Call For Essays – Cinematic Fixations

The Cinematic Fixations website is seeking short 500 word essays about the images in the database. The essays will be featured on the website, and eventually collected in a book. Topics for discussion can be the use of a signature color palette by a filmmaker (for example, Wes Anderson’s fondness for earthy browns and his use of blue tinting to indicate climax), or color as indicator of location (think The Wizard of Oz’s Emerald City and yellow brick road), or the shift from light to dark (as in the horror classics, Halloween and The Texas Chainsaw Massacre). The essays can also break this mold and be a discussion of the author’s favorite cinematic moment, or a criticism of the project itself.

To get involved or submit essays, email Jeffrey Moser at jsmoser@mail.wvu.edu. This project is made possible through a grant from the Myer’s foundation, and the support of the School of Art and Design, College of Creative Arts, and the Reed College of Media at West Virginia University.

The Cinematic Fixations website is a visual database of film. It currently contains over 1000 film fixations, from George Melies to George Miller.

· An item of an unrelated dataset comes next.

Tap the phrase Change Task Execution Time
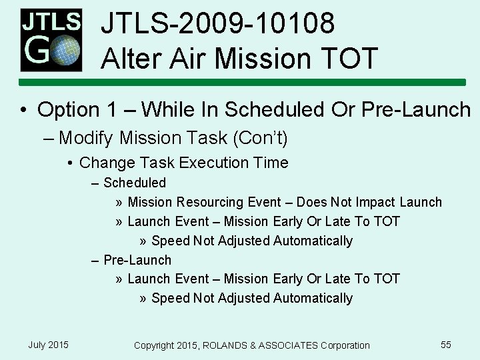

The project invites academics, filmmakers, artists, computer programmers and movie buffs to collaborate in creating a complete visual database of film. Each fixation is created by arranging every frame of a film into a grid with a ratio of 3:1. No matter the length of a film the fixations are standardized so that films across genres and of varying duration can be compared and contrasted. The result is a color-banded timeline that reveals the underlying palette and the pattern of light variation of a film. The website is designed as a tool for researchers, critics, and students of film to investigate the use of color by filmmakers to augment narratives, indicate changes in psychological or physical space, and signify climax.